Bach in Portland, Oregon

2008-04-01 / The Oregonian / David Stabler

Pianist Angela Hewitt brings rigor to Bach’s preludes and fugues

The Well-Tempered Clavier” is an astonishing collection, and the pianist completes Book II tonight

When I woke up Monday morning, the music of Bach was still bobbing about in my brain. Bits of preludes and fugues floated by, holdovers from Angela Hewitt’s unforgettable concert Sunday afternoon.

By this time, we know the Canadian-born pianist’s penchant for lucid performances of the Baroque era’s greatest composer, but her all-Bach program still offered an afternoon of astonishments. Presented by Portland Piano International, Hewitt brought her Bach World Tour to the Newmark Theatre in the first of two concerts devoted to the “Well-Tempered Clavier.” She plays Book II tonight.

Go if you dare. The concert will stretch your mind and your soul in ways you won’t believe.

Disguised as study pieces for Bach’s wife and children — “Hey, honey, take a look at these when you get a sec” — the set of 48 preludes and fugues broke ground by demonstrating that the 18th century’s tonal system could be expanded from a handful of keys to 24. Each piece in the set pushed new limits of musical ideas.

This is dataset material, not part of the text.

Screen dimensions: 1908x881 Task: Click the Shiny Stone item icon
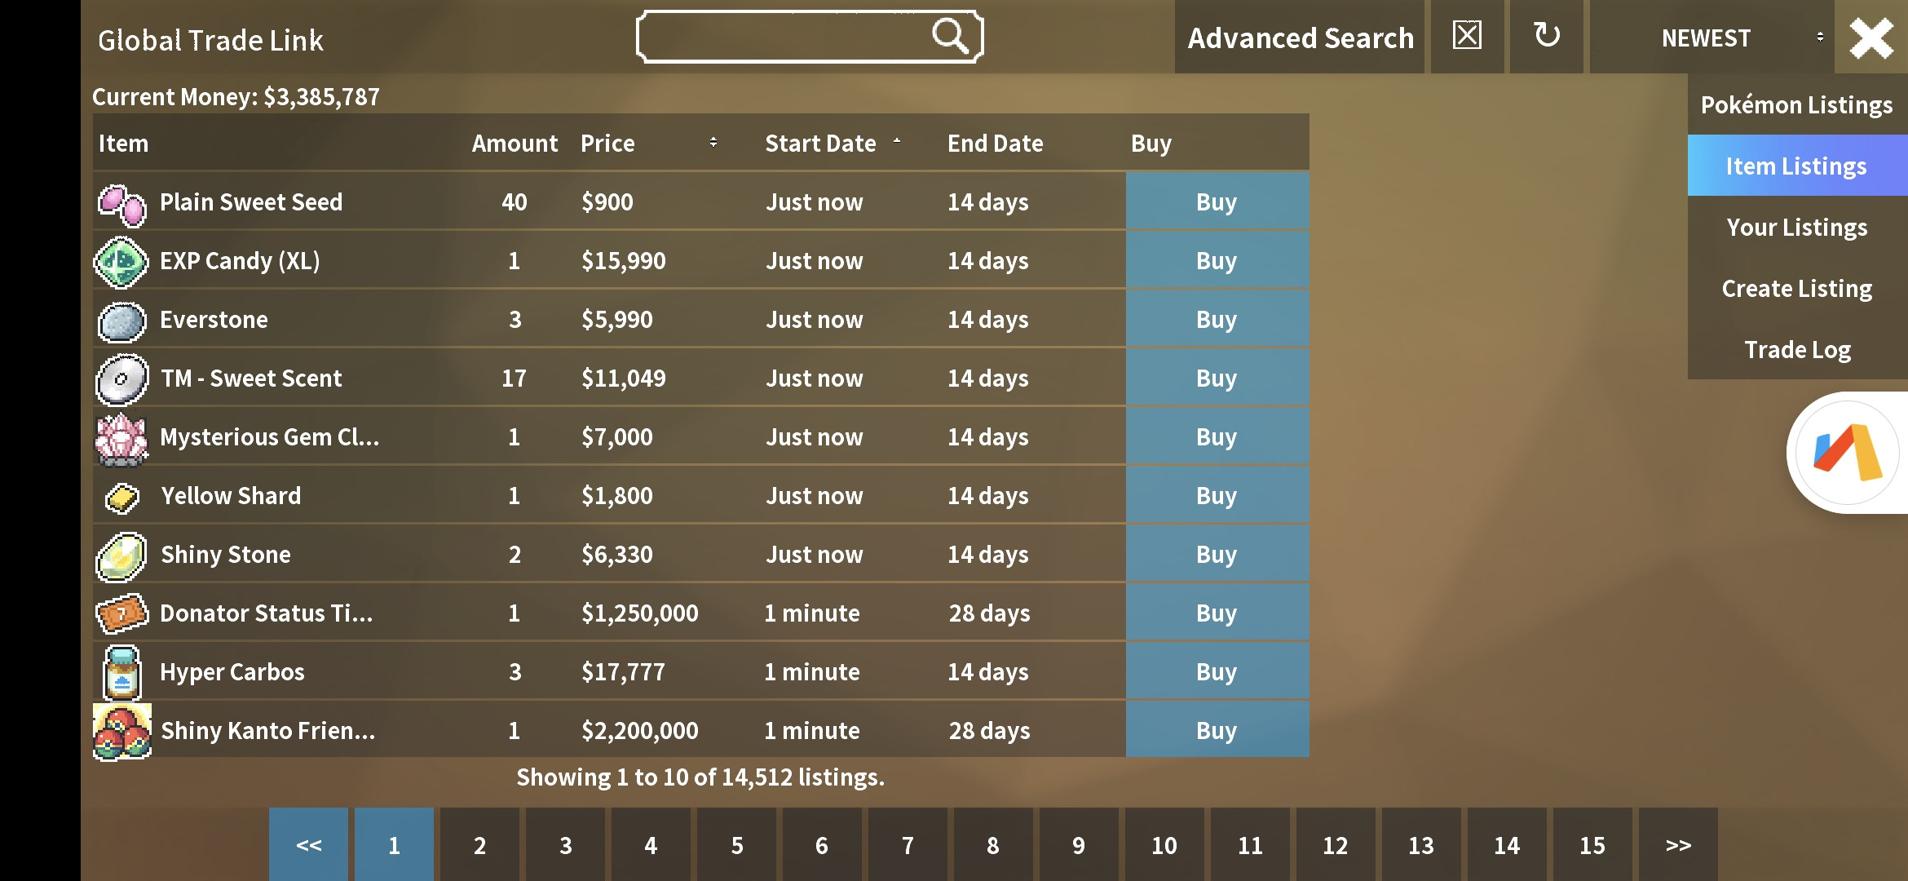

Much of the music is familiar to today’s students and piano teachers, but few pianists have the courage and intellect to perform the entire set in public. Technically, the music leaves almost nothing unexplored, from the serene examination of C Major in the first Prelude, to the happy flurry of black notes in the Prelude in C-Sharp Major, to the improvisatory style of the E Minor Fugue, to the tragedy of the five-voice Fugue in B-Flat Minor.

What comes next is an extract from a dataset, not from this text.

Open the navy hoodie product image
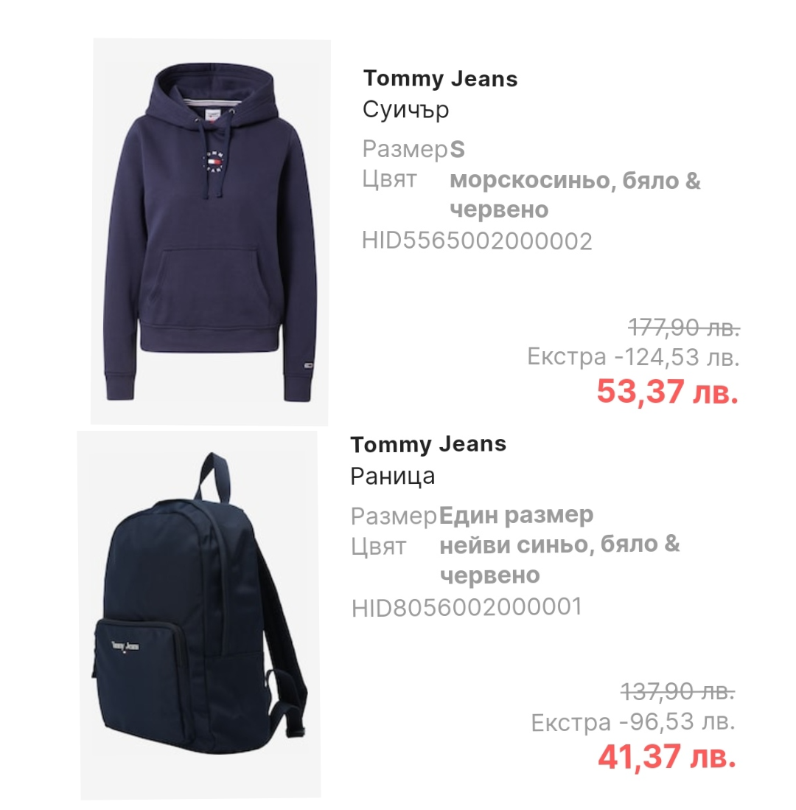pos(211,232)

It is music of compression and expansion, unity and difference, density and clarity. Two hours of listening to this feels like a lifetime. When Hewitt finished, I wondered if she would be able to stand up and walk off the stage. I could barely move, myself.

But the audience’s stamina was nothing compared with hers. Famous for her poise, she sat regally still at the keyboard. When she did move — to emphasize an odd note or an unprepared harmony — the moment became all the more pointed.

I won’t soon forget the magic in the trill that started the G Minor Prelude, as if capturing a butterfly from overhead. Or the astonishing loudness she produced with three ascending chords in the B-Flat Minor Fugue. Or the vivid agogic expressivity (rhythmic give-and-take) she liberally employed.

You get the idea. At every turn, Hewitt maintained a vibrant connection to the music and the keyboard. Bach never sounded so newfangled.”